§ DATA FOR THIS TASK:
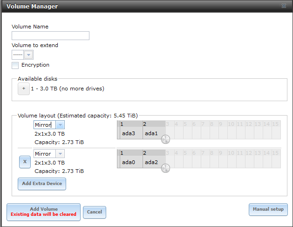Screen dimensions: 293x227
Task: Enable the Encryption checkbox
Action: click(x=15, y=65)
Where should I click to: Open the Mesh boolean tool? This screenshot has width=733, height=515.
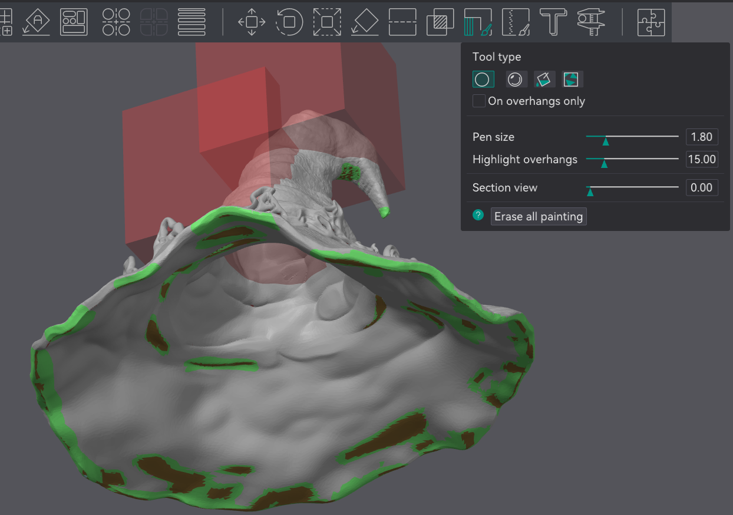440,22
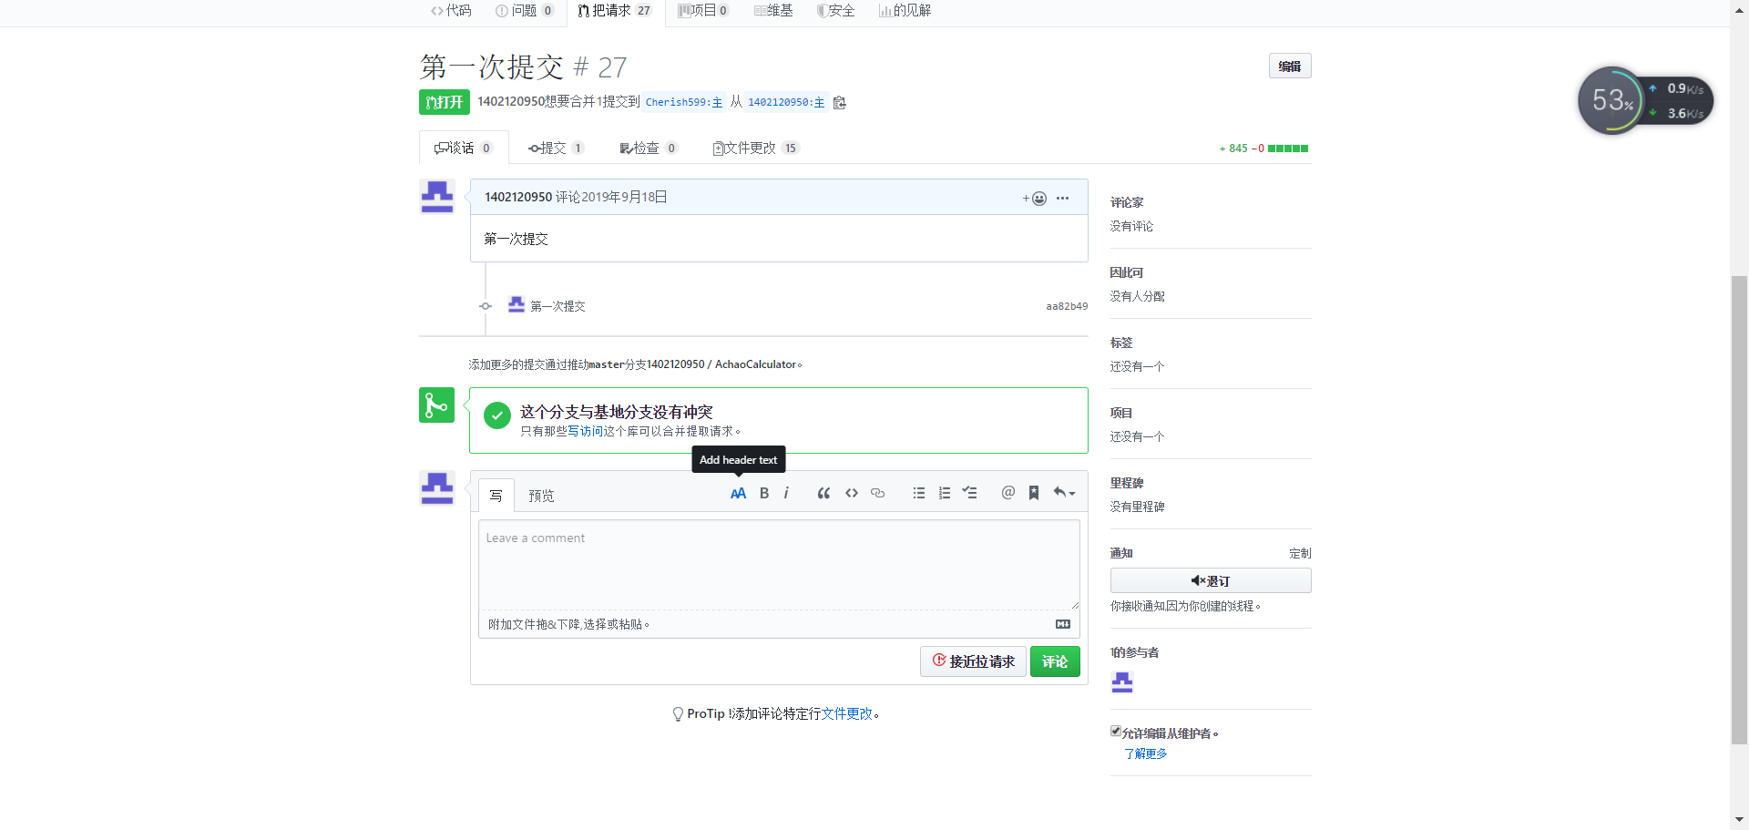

§ WHAT TO WORK ON: Pick out and copy every line in the rows above that contains the string "click". Case counts.

§ RESPONSE FOR THIS EXERCISE:
Action: click(x=15, y=65)
Where should I click to: Open the Mesh boolean tool? This screenshot has width=733, height=515.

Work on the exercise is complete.